▶ **CONSEGNA ESERCIZIO**
Converti in una tabella Markdown il tratto che va dall'inizio del materiale fino alla riga contenente "Action: 84,272", estremi inclusi. Usa le colonne "Numero" (numero progressivo della riga) e "Riga del materiale", escludi le righe vuote e non includere nient'altro.

↓

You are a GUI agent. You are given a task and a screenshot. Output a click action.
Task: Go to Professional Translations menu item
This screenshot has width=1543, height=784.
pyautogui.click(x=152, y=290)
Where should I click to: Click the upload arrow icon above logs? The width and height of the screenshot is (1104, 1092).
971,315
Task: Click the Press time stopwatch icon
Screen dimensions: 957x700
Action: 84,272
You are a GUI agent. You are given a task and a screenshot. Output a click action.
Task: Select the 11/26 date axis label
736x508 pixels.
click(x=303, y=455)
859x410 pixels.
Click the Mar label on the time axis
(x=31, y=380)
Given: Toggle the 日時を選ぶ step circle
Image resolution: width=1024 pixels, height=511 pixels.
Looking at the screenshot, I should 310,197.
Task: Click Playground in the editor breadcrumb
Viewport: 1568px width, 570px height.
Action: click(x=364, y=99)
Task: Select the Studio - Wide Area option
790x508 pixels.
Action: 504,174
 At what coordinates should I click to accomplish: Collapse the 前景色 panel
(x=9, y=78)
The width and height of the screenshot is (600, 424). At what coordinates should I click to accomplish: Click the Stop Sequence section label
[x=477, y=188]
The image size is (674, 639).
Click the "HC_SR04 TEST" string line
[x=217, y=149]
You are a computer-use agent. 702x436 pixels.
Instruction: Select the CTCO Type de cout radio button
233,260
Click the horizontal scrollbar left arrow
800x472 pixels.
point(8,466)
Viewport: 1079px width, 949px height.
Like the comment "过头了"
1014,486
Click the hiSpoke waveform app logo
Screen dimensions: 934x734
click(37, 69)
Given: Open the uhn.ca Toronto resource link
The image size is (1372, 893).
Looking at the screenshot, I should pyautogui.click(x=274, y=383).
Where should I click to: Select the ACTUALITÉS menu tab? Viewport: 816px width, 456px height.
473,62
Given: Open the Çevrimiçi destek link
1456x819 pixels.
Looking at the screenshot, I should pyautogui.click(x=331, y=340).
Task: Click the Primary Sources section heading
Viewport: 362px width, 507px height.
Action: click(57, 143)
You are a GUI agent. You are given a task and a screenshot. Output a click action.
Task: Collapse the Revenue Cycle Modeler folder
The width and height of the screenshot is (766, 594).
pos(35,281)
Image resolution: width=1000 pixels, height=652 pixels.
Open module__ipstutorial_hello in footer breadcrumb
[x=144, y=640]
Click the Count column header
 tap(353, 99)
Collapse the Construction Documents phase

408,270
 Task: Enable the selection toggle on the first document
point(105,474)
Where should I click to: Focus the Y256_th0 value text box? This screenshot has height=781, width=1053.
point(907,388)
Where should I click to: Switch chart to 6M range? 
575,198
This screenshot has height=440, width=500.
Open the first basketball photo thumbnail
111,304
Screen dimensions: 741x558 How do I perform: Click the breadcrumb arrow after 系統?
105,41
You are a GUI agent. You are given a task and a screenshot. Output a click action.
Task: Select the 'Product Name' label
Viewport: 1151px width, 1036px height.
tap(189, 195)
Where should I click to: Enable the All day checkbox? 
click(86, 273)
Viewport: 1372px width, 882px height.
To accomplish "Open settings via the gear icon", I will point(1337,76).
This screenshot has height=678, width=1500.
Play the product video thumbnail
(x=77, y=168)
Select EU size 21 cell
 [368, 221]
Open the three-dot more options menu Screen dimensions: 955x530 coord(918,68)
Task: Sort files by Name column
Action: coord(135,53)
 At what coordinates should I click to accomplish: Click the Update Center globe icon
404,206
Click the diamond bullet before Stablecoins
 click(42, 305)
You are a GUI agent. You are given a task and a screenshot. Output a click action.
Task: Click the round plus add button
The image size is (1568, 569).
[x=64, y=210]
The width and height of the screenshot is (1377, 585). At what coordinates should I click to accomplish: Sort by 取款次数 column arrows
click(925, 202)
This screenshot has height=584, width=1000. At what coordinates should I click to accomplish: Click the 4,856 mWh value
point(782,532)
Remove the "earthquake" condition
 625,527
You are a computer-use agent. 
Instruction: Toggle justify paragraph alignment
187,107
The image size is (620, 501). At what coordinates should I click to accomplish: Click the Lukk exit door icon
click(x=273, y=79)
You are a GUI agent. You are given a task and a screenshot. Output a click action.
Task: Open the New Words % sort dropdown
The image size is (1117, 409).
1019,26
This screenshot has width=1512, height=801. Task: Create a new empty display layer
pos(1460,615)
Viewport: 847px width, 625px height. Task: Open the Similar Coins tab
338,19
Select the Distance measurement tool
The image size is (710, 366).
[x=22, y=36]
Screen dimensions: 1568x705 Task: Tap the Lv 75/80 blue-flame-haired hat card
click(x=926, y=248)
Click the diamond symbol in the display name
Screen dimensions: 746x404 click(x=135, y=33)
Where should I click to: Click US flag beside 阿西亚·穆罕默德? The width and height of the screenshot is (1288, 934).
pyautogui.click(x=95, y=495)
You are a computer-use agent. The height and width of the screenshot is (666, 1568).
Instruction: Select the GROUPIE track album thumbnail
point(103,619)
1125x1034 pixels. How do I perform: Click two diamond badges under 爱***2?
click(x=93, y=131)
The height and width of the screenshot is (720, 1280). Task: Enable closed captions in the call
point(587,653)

↑

▶ **RISULTATO**
| Numero | Riga del materiale |
|---|---|
| 1 | You are a GUI agent. You are given a task and a screenshot. Output a click action. |
| 2 | Task: Go to Professional Translations menu item |
| 3 | This screenshot has width=1543, height=784. |
| 4 | pyautogui.click(x=152, y=290) |
| 5 | Where should I click to: Click the upload arrow icon above logs? The width and height of the screenshot is (1104, 1092). |
| 6 | 971,315 |
| 7 | Task: Click the Press time stopwatch icon |
| 8 | Screen dimensions: 957x700 |
| 9 | Action: 84,272 |